• _YOUR TASK_:
Each line of the listing below must be retyped exactly, with images left out.

• _EXERCISE MATERIAL_:
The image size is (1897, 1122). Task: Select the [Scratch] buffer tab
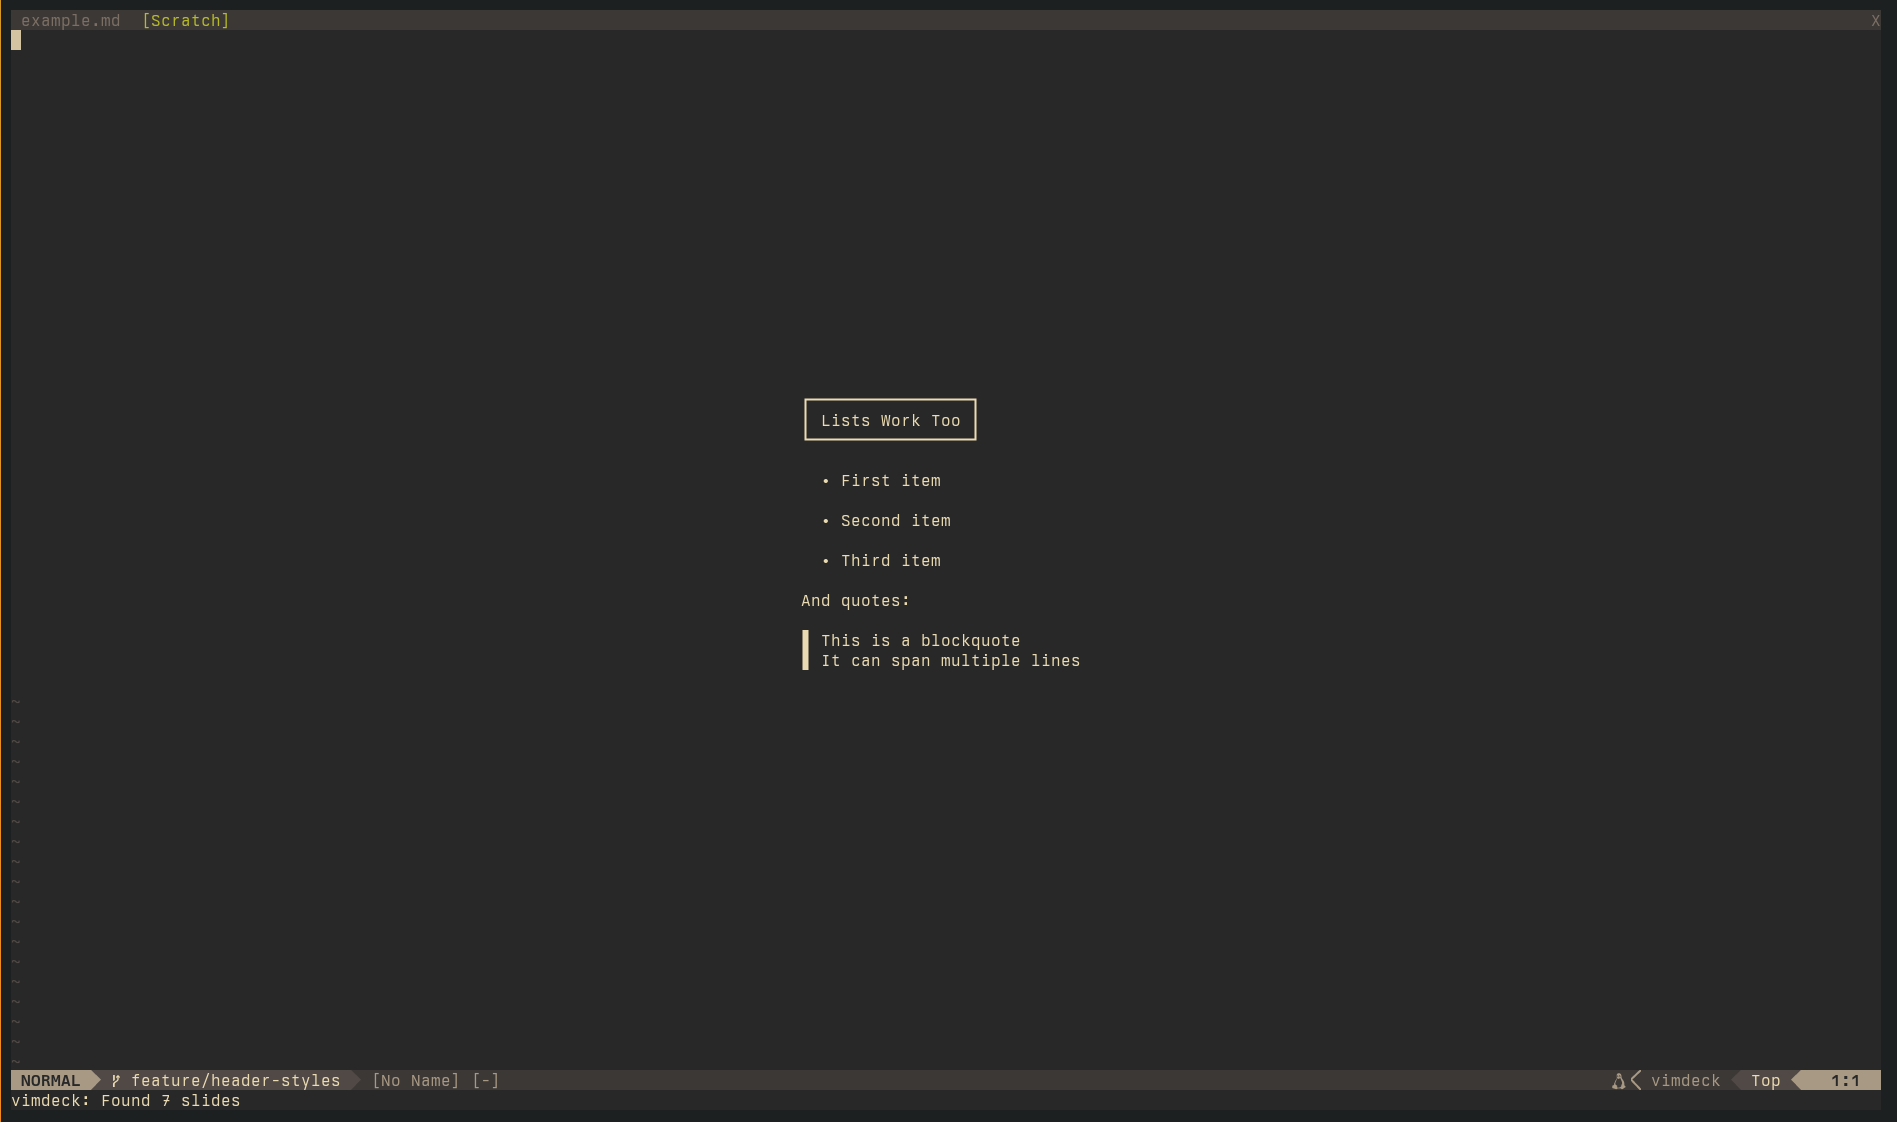click(x=186, y=20)
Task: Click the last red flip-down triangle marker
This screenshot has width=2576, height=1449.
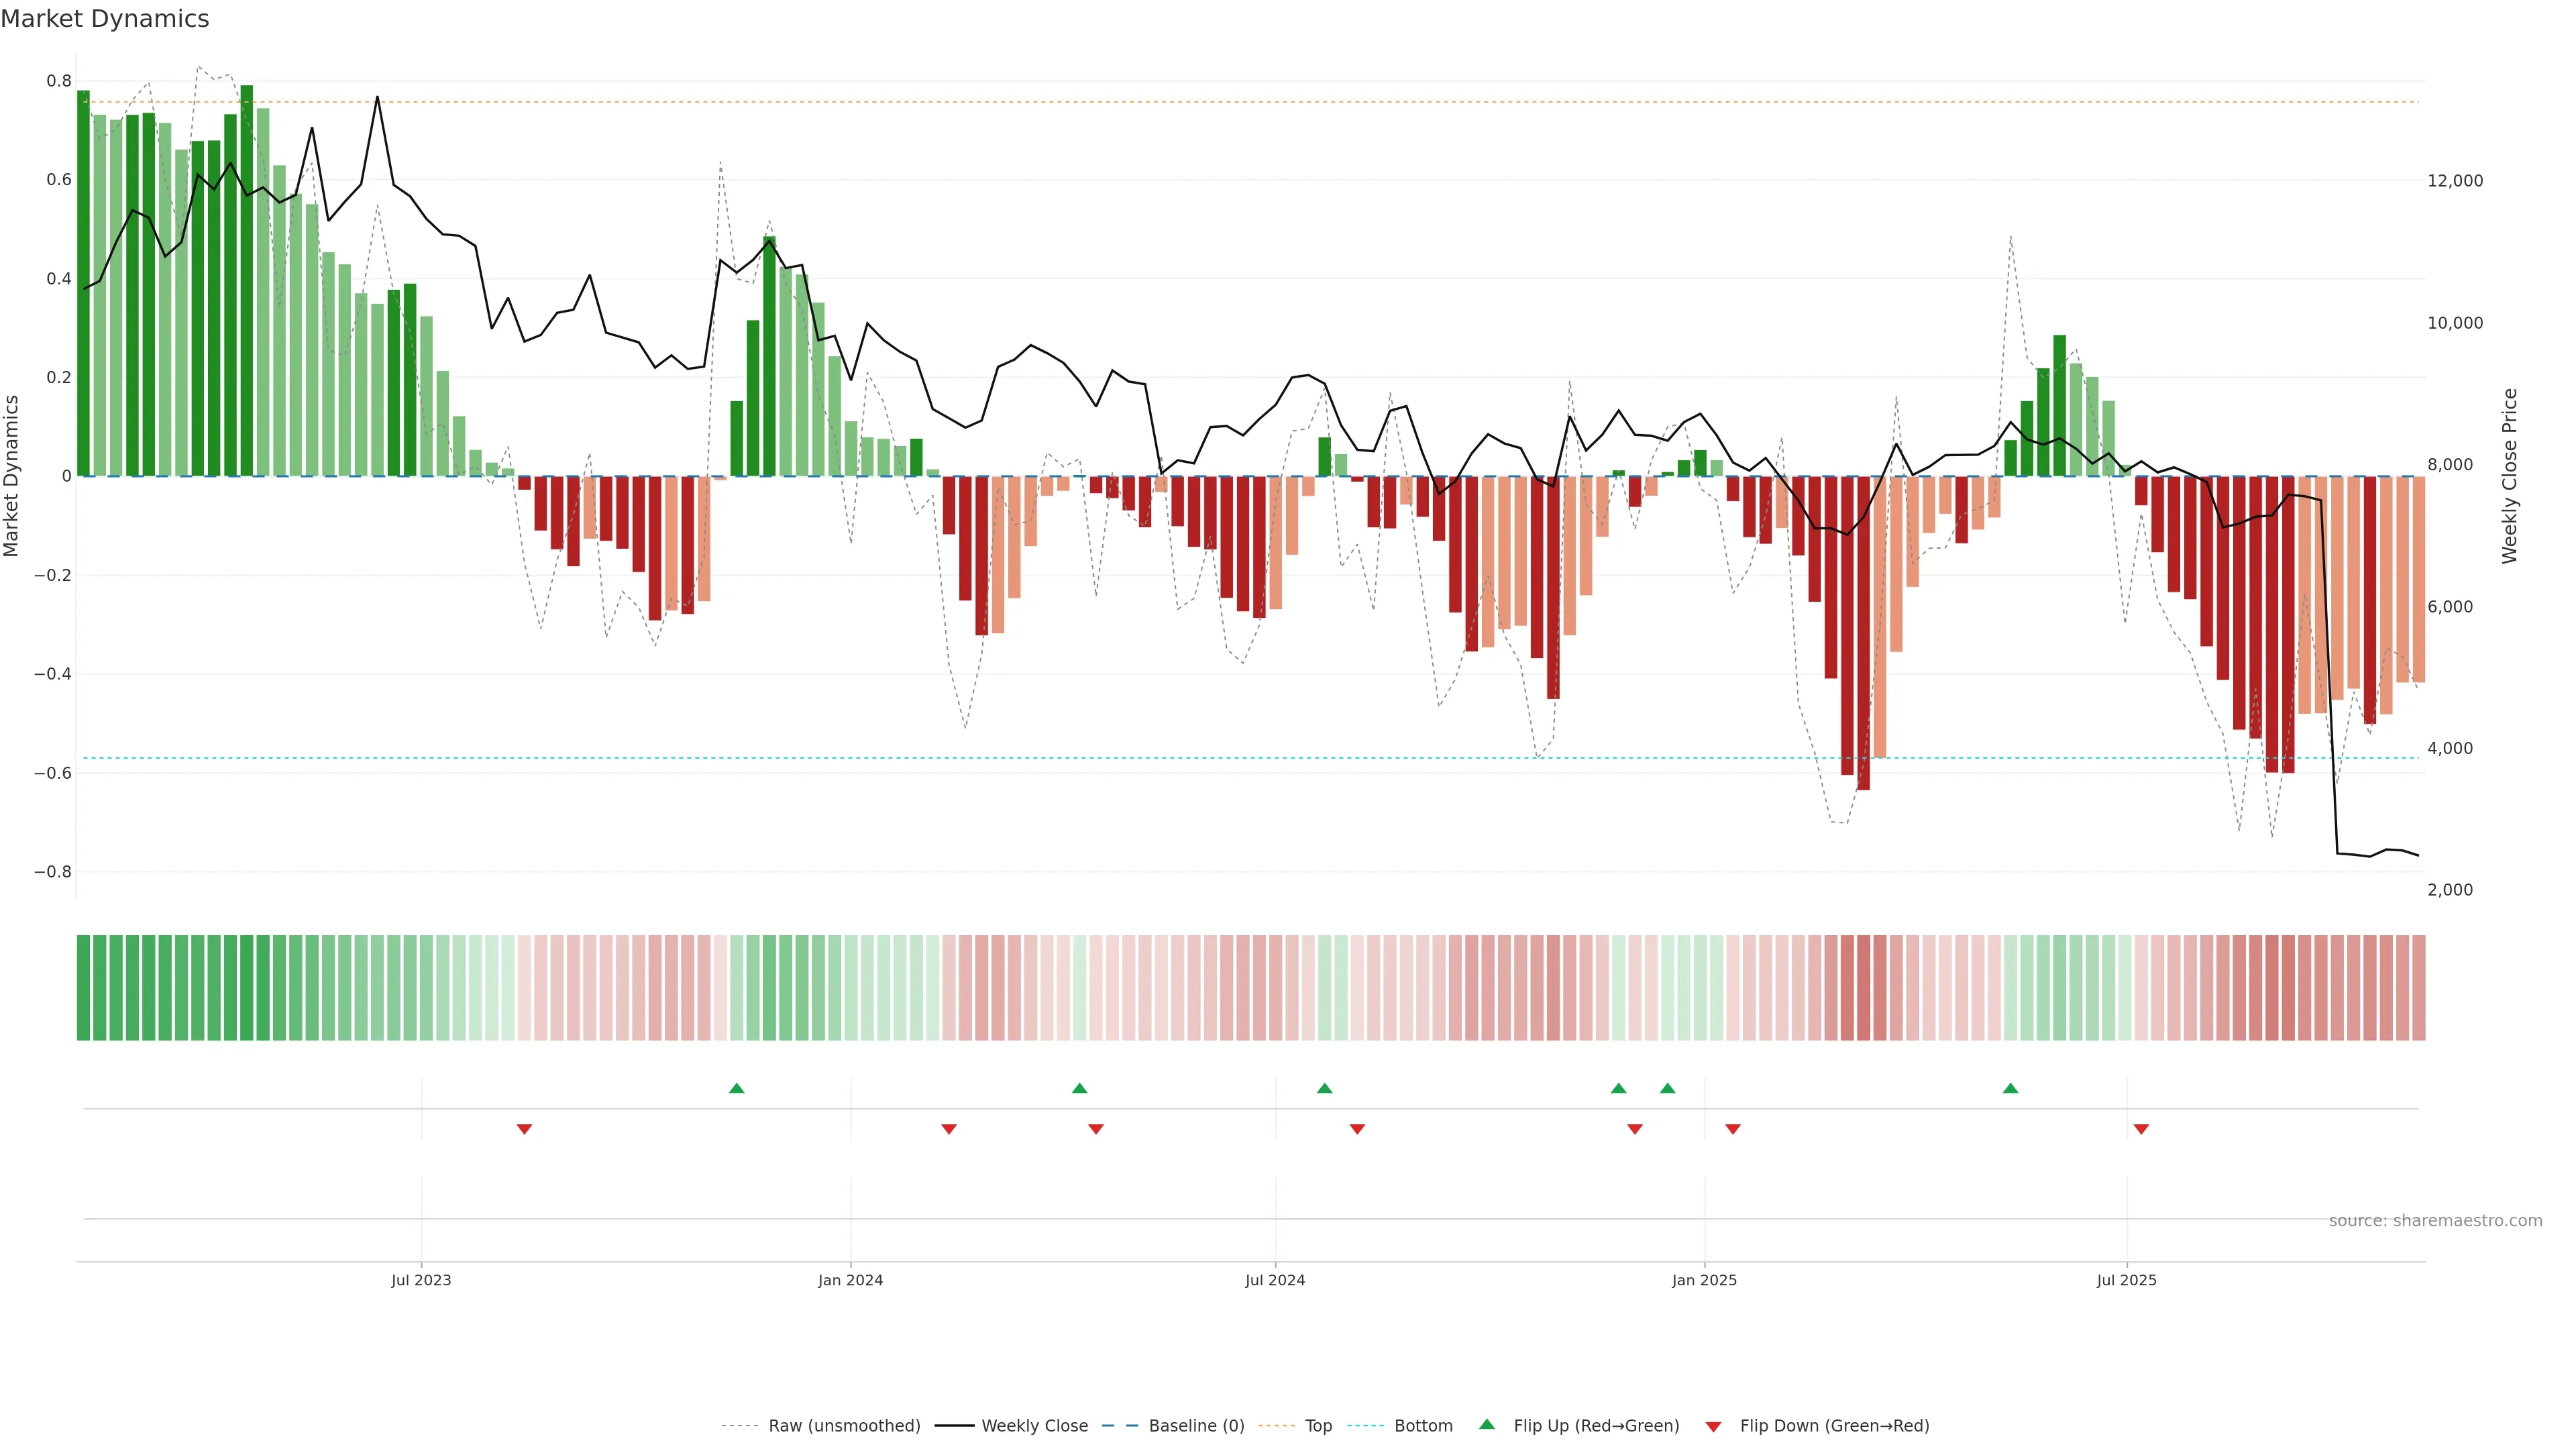Action: pos(2141,1129)
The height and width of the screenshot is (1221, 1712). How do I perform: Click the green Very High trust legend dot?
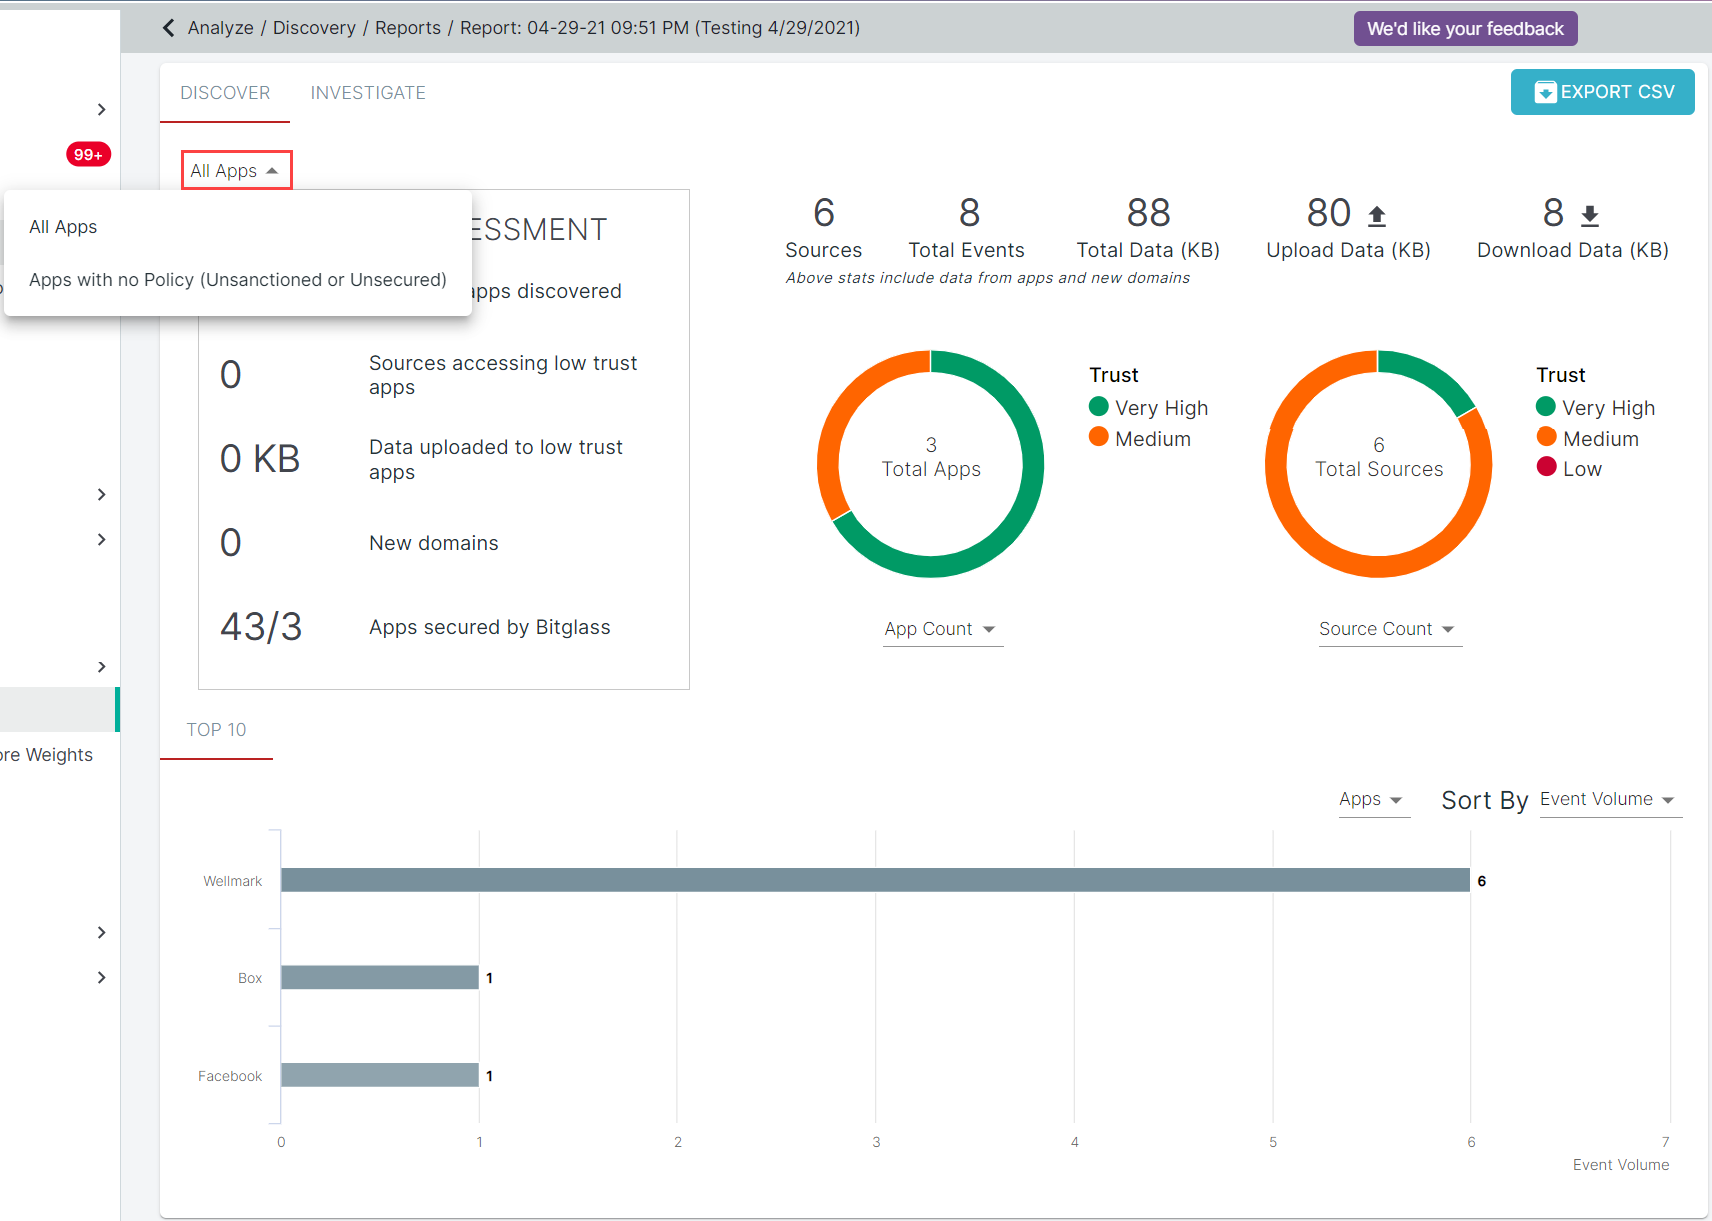(x=1098, y=407)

• _TASK ANSWER_:
The image size is (1897, 1122). Task: Select the [Scratch] buffer tab
click(x=186, y=20)
Task: Click the last red flip-down triangle marker
This screenshot has width=2576, height=1449.
Action: pos(2141,1129)
The height and width of the screenshot is (1221, 1712). How do I perform: Click the green Very High trust legend dot?
(x=1098, y=407)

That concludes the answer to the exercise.